REQUIREMENT → Please write out the rows below word for word, starting at the line that contains "How do I perform: Go to the Limits page?" and ending at the line that contains "Screen dimensions: 602x419 271,148", with both of those lines included.

RAW DATA →
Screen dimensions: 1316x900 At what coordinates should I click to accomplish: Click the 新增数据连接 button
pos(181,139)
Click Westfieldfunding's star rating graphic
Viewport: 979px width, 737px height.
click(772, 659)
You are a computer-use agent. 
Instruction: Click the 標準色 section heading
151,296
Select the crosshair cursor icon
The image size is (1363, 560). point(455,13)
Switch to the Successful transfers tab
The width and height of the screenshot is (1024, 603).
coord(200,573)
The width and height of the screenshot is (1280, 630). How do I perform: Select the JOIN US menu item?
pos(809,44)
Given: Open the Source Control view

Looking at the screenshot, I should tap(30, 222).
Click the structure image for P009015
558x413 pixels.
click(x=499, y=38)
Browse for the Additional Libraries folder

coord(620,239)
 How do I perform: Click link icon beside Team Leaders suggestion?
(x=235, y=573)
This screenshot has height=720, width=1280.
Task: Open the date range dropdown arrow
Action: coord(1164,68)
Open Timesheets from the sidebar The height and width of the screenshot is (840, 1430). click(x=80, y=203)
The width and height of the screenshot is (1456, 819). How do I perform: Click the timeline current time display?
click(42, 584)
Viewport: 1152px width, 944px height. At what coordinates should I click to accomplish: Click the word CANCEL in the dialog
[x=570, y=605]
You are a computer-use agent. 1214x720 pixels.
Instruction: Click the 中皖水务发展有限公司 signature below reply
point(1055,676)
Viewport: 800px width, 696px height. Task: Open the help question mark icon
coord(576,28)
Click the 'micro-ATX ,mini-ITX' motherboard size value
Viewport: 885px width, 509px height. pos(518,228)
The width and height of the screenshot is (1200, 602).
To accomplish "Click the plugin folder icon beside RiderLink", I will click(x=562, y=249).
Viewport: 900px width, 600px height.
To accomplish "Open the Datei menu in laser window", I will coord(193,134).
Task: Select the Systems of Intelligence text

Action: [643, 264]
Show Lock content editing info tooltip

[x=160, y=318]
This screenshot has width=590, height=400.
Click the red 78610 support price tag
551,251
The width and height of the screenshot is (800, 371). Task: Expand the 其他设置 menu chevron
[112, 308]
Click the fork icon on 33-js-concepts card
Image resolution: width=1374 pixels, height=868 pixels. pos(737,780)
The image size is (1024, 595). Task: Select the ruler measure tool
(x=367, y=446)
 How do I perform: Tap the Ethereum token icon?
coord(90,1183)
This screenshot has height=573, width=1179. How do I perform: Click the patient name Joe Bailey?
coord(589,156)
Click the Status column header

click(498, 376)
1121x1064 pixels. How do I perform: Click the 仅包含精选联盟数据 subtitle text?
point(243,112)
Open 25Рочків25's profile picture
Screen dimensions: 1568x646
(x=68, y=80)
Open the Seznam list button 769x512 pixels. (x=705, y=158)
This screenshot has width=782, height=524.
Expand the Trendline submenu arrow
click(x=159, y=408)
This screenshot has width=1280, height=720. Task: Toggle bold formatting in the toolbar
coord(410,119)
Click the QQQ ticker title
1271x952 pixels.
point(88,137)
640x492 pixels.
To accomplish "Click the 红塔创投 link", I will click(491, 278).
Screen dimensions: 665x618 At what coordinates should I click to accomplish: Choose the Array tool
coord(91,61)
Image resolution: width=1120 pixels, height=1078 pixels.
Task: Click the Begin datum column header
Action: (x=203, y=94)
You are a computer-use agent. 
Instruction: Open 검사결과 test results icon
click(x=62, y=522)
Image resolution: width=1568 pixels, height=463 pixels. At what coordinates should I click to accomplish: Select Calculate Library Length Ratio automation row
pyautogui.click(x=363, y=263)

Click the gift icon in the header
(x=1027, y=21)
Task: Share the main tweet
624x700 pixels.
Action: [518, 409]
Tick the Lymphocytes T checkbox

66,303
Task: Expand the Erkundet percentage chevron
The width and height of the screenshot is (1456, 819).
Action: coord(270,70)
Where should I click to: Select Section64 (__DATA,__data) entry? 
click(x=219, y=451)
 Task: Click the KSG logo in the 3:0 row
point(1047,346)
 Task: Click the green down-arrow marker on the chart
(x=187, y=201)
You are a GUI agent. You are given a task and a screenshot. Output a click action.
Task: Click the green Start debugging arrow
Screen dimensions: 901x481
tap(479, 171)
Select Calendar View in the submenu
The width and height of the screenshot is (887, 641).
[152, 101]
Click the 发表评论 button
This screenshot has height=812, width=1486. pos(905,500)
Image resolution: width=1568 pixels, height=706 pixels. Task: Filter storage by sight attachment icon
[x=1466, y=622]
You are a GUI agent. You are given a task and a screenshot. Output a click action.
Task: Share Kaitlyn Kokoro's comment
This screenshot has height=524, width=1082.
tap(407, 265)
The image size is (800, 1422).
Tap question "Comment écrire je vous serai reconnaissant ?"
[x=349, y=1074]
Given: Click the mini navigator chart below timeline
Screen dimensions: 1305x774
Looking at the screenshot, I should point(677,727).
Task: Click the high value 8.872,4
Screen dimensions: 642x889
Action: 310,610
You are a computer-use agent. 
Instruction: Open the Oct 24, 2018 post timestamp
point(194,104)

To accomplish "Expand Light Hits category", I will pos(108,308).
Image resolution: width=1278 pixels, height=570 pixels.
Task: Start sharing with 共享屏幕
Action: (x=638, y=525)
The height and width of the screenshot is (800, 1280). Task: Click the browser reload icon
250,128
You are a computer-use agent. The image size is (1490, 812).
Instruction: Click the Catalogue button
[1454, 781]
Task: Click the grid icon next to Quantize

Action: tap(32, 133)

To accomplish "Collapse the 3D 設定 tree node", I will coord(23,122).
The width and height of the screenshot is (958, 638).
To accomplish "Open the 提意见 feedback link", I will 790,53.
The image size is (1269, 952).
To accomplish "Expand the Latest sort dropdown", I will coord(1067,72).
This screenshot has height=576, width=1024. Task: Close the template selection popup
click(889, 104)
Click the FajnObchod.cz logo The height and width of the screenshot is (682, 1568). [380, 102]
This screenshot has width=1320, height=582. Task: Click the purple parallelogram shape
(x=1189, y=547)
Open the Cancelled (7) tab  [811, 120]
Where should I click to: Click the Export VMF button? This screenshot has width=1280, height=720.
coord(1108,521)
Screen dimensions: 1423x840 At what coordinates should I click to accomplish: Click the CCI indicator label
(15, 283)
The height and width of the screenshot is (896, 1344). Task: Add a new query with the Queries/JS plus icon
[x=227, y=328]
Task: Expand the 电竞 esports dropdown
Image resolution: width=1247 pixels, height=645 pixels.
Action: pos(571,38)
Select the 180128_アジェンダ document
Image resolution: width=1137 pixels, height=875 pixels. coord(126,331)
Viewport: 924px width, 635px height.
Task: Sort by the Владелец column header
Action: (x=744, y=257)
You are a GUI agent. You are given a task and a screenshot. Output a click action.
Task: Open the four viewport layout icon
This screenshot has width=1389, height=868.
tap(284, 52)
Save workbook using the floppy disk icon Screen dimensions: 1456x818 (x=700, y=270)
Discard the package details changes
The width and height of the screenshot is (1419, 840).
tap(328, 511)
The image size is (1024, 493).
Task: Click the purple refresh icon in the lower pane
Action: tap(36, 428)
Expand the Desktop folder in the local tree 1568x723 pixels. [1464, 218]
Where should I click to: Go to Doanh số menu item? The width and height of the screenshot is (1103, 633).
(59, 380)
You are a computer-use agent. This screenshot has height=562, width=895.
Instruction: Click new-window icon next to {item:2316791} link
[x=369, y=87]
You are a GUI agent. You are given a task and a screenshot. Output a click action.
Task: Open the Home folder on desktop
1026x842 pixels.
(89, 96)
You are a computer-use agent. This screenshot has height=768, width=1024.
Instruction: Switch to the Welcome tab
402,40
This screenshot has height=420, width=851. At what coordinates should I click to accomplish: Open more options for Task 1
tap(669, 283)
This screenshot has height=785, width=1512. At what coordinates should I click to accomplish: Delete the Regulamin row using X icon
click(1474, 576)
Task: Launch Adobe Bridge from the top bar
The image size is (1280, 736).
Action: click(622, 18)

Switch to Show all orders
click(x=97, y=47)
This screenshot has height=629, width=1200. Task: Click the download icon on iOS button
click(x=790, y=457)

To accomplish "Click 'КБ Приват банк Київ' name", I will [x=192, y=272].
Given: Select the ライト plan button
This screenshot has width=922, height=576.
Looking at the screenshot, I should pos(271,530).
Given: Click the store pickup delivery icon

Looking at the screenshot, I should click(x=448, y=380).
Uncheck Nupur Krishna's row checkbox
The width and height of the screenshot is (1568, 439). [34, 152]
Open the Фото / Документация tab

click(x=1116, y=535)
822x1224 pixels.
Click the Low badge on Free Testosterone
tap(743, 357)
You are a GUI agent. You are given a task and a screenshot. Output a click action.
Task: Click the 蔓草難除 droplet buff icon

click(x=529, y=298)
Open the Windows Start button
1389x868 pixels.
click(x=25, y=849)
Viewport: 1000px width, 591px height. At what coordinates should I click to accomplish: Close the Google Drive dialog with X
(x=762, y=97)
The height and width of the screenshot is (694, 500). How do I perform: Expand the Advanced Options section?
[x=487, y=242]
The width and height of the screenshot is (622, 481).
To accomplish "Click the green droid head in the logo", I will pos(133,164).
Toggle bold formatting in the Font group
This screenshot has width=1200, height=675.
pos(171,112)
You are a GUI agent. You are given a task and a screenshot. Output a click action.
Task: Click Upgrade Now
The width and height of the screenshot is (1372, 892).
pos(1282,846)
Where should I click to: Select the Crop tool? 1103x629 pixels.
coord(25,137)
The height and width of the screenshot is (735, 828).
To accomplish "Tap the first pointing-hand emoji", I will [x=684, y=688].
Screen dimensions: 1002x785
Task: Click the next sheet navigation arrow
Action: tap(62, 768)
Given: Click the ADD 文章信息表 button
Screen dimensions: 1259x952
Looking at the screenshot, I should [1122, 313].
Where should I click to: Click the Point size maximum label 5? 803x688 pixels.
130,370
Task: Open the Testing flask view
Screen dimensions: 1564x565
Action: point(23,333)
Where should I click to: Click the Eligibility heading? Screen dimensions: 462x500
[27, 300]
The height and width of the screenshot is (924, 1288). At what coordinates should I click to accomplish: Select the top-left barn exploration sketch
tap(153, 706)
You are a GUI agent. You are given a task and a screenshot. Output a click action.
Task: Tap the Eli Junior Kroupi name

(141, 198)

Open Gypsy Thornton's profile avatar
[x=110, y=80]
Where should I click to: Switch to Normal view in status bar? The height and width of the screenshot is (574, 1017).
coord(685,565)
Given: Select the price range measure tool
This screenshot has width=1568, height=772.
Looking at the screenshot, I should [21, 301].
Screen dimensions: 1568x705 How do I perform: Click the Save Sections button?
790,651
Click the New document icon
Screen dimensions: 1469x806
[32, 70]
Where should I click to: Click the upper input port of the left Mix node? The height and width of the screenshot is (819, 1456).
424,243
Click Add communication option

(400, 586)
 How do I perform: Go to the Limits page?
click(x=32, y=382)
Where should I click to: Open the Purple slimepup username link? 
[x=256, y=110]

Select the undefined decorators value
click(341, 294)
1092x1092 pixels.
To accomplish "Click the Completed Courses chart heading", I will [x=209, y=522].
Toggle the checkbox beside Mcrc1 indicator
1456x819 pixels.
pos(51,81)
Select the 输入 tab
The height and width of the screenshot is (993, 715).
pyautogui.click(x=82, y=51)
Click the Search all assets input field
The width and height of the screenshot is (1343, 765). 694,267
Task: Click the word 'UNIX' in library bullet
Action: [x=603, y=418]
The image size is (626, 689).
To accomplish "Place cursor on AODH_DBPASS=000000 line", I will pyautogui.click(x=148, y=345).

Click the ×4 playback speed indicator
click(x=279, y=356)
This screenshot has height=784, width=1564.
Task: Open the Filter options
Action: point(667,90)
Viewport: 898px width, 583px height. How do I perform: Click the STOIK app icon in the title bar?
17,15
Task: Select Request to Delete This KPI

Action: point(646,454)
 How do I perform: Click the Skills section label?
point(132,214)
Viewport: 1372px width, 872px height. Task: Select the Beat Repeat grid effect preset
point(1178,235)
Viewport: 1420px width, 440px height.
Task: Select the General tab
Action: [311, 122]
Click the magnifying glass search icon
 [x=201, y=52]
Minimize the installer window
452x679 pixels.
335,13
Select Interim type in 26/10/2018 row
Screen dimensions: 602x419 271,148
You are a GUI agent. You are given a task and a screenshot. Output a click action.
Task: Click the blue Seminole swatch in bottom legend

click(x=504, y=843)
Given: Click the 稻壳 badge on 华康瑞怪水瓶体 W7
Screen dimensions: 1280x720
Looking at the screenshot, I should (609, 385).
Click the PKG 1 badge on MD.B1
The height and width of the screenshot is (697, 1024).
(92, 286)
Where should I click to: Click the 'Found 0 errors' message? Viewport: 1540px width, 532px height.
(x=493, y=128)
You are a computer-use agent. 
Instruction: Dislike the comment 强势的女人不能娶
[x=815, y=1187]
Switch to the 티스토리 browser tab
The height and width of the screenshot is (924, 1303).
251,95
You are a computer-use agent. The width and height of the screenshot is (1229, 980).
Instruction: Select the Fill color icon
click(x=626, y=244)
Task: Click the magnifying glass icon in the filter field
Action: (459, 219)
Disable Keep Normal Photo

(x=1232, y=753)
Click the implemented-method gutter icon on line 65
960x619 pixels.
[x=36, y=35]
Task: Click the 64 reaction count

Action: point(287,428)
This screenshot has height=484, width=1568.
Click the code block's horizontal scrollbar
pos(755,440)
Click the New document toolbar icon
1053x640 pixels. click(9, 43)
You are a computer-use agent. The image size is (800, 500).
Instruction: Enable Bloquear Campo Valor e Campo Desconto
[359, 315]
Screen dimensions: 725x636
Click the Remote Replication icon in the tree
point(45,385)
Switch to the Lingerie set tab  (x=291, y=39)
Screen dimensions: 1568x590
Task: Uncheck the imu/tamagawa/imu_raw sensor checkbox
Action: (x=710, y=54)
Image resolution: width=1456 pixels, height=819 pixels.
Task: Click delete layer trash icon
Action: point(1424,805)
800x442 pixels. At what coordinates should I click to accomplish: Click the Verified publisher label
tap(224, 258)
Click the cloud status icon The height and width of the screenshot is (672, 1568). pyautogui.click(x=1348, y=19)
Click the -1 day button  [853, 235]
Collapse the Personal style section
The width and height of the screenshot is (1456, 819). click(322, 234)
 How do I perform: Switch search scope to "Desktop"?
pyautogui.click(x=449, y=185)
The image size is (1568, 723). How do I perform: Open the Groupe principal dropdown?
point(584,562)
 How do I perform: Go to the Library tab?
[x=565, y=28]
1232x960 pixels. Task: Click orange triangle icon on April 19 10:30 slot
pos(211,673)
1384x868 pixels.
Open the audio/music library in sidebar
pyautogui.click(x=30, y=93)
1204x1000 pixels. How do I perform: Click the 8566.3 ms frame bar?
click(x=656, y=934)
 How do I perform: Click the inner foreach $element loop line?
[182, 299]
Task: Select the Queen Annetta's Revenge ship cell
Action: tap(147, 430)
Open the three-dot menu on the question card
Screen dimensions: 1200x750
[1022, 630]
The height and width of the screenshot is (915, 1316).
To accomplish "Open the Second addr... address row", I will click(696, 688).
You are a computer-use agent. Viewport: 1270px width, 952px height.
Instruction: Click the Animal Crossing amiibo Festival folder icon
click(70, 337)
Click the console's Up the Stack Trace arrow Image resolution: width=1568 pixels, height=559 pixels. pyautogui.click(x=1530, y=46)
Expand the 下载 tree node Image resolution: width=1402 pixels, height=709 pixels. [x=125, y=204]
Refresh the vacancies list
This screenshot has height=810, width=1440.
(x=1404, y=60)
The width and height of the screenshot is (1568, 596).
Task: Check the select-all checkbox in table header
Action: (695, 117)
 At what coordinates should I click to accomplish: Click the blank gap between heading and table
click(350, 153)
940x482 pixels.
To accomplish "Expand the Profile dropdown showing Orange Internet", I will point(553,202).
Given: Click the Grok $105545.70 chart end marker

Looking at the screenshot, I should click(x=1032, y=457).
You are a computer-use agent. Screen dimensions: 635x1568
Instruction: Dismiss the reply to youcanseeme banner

RESULT OF THIS EXERCISE →
 How do I perform: Go to the Limits page?
click(x=32, y=382)
Where should I click to: Open the Purple slimepup username link? 
[x=256, y=110]

Select the undefined decorators value
click(341, 294)
1092x1092 pixels.
To accomplish "Click the Completed Courses chart heading", I will [x=209, y=522].
Toggle the checkbox beside Mcrc1 indicator
1456x819 pixels.
pos(51,81)
Select the 输入 tab
The height and width of the screenshot is (993, 715).
pyautogui.click(x=82, y=51)
Click the Search all assets input field
The width and height of the screenshot is (1343, 765). 694,267
Task: Click the word 'UNIX' in library bullet
Action: [x=603, y=418]
The image size is (626, 689).
To accomplish "Place cursor on AODH_DBPASS=000000 line", I will pyautogui.click(x=148, y=345).

Click the ×4 playback speed indicator
click(x=279, y=356)
This screenshot has height=784, width=1564.
Task: Open the Filter options
Action: point(667,90)
Viewport: 898px width, 583px height. How do I perform: Click the STOIK app icon in the title bar?
17,15
Task: Select Request to Delete This KPI

Action: point(646,454)
 How do I perform: Click the Skills section label?
point(132,214)
Viewport: 1372px width, 872px height. Task: Select the Beat Repeat grid effect preset
point(1178,235)
Viewport: 1420px width, 440px height.
Task: Select the General tab
Action: [311, 122]
Click the magnifying glass search icon
 [x=201, y=52]
Minimize the installer window
452x679 pixels.
335,13
Select Interim type in 26/10/2018 row
Screen dimensions: 602x419 271,148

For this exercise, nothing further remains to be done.